Tuesday, August 2, 2016

Whiff

There are some other bits in the Culture Select Committee's latest blast of grapeshot at the BBC.

The papers have taken the Committee's steer that publishing the names of BBC staff and talent who get paid more than the Prime Minister is, in some unexplained way, helpful scrutiny. They also believe talent working for indies providing programmes to Auntie should be subject to the same transparency; I'd like to see them make that work.

The MPs are more supportive of Lord Hall on the arcane matter of the composition of the new Unitary Board..

A board of twelve comprising five government-nominated non-executives (the Chair and four representatives of the nations), together with three non-executive and four executive Board members appointed by the BBC would give a better balance.

The Director General indicated his support for the idea that the Board should collectively choose a Senior Independent Director from amongst its number.
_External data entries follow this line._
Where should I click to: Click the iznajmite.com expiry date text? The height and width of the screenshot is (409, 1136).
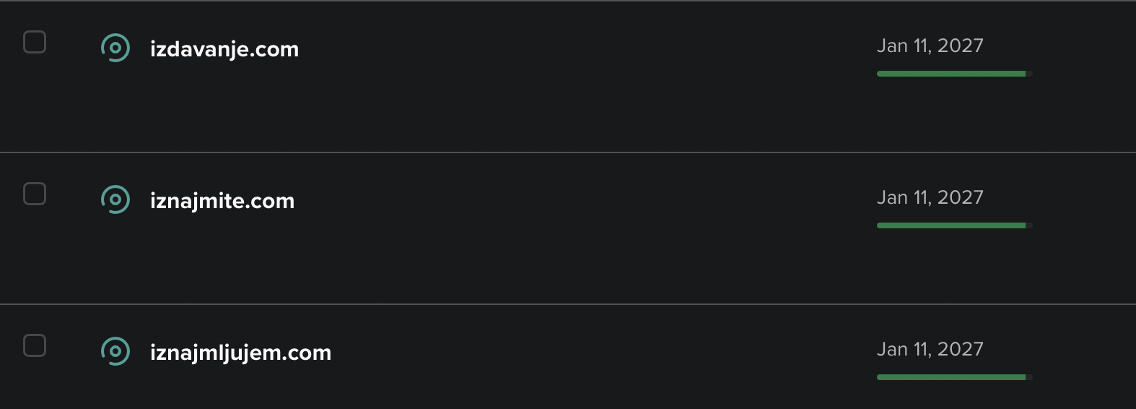point(930,197)

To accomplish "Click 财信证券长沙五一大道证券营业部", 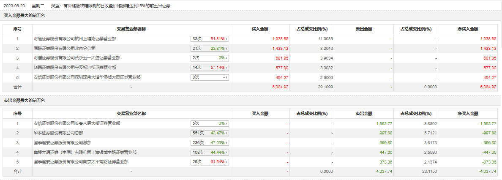I will (74, 58).
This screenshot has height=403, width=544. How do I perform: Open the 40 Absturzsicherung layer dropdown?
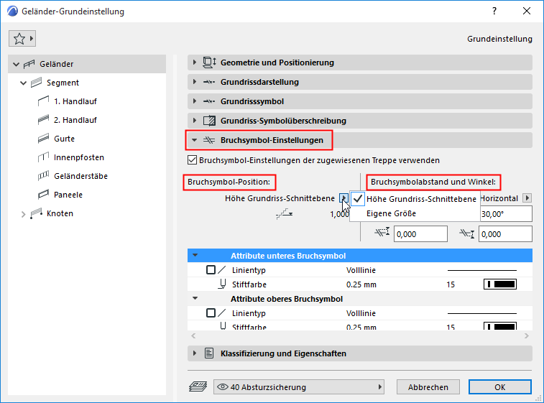coord(299,387)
We agree, and believe this arrangement would be superior to the Government also nominating a Deputy Chair. 

On using the National Audit Office to scrutinise the BBC accounts, they are less helpful...

While we understand the need for BBC Worldwide—and, in due course, BBC Studios—to operate on a commercial basis, the inescapable facts are that the products they are selling have been created from licence fee funds, paid for by the public, and that the public are, therefore, entitled to hold all parts of the BBC to account for what their money has funded. 

On using the licence fee to pay for reporters who will supply copy to both the BBC and local papers, there are real doubts.

We are unconvinced that the Local Public Sector Reporting Service can be made to work in such a way that it neither subsidises companies that are profitable, nor benefits those that have cut back on local journalism while their competitors have chosen to continue to cover court hearings and local council meetings, but look forward to detailed future proposals.

The MPs back MG Alba's call for more spending on new Gaelic programmes for BBC Alba, up to the 10 hours a week of fresh product they say is afforded to S4C.

John Nicholson, MP, is a self-proclaimed broadcasting expert who has learned little about news production since 2005, if he understood much at all before that. He is behind the Committee's call for a full 'Scottish Six' -  'a news programme anchored in Scotland, with a running order of Scottish, UK and international stories based on news merit, drawing on all the BBC’s facilities and broadcast from Scotland.'

If he spent some time in the 6 O'Clock gallery, he would see that it is simply the busiest tv bulletin there is, with live injects, late packages, and breaking news. 'News merit' is often partially sidelined because of technical issues. Synchronising live injects to different running orders in London and Glasgow is impossible - unless you build a complete parallel operation, which makes no sense in terms of cost-per-viewer. Maybe some sums would help John see this.